* _Source passage_
════════════════

A slew of polls released Wednesday put former Vice President Joe Biden ahead of President Trump by a wide margin nationally as he leads in several key battleground states won in 2016 by Trump, whose approval ratings have dived since the coronavirus pandemic and recent social unrest after the death of George Floyd.
A poll of 1,337 voters conducted by the New York Times and Siena College put Biden up nationally by a whopping 14 points, with 50% to Trump’s 36%.
Trump fares no better in critical battleground states, including those he won in 2016, such as Wisconsin, where a Marquette Law School poll puts Biden up 9 points, a 5 point bump since May.
In Ohio, which Trump won by 8 points in 2016, Biden leads by 1 point in a Quinnipiac University poll which puts Trump’s favorability underwater by 10 points in the Buckeye state.
Biden also leads by 2 points in a Public Policy Polling poll of North Carolina, a state Trump won by 4 points, while Democrat Cal Cunningham leads Republican Sen. Thom Tillis by 4 points in the U.S. Senate race.
Biden’s polling lead outpaces recent Democratic nominees, including Barack Obama in 2008, when he won by a margin of 7 points and nearly 200 electoral votes.

════════════════

* _Recorded data_
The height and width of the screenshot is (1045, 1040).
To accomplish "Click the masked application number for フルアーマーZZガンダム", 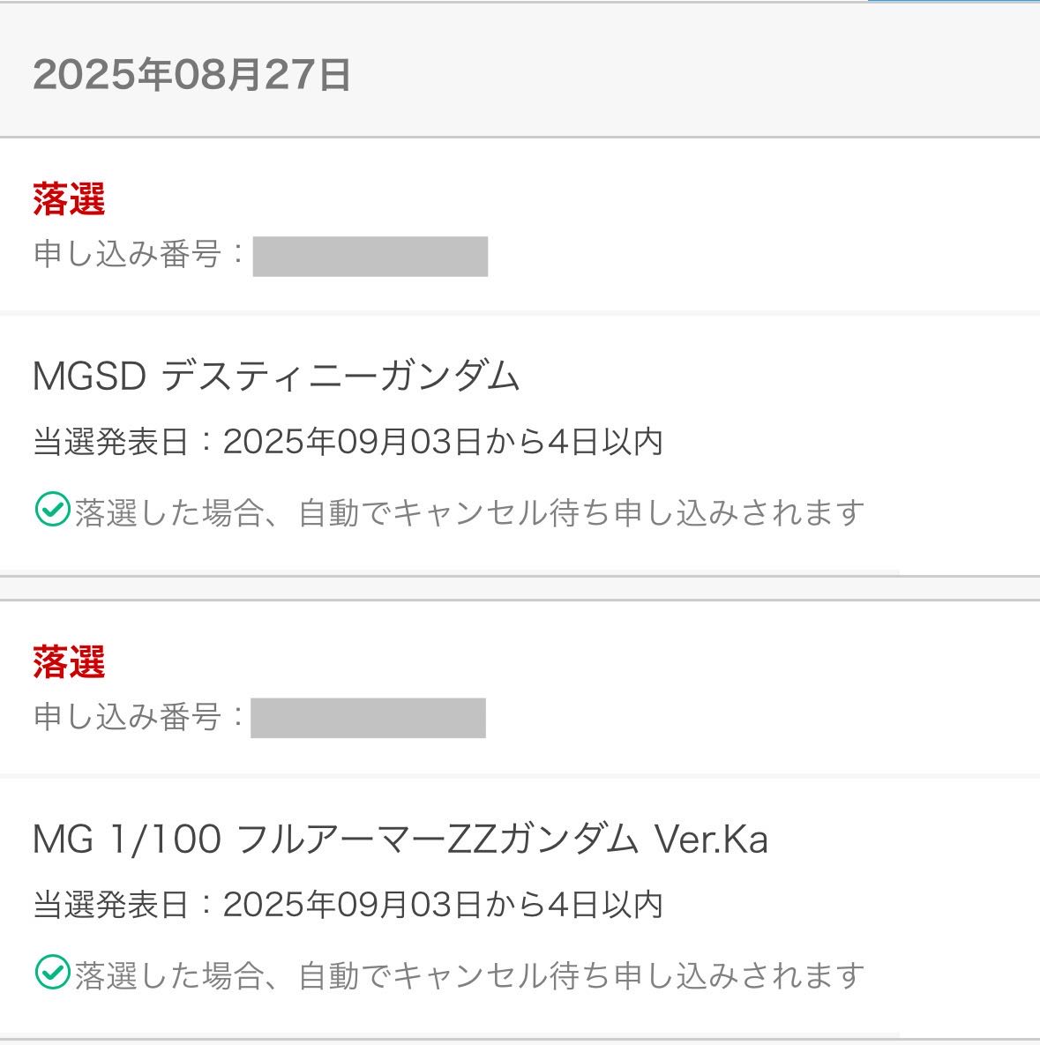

════════════════

* _Assignment_
Transcribe the polling article word for word, beginning at the words "In Ohio, which" and stopping after "the Buckeye state.".

* _Written solution_
In Ohio, which Trump won by 8 points in 2016, Biden leads by 1 point in a Quinnipiac University poll which puts Trump’s favorability underwater by 10 points in the Buckeye state.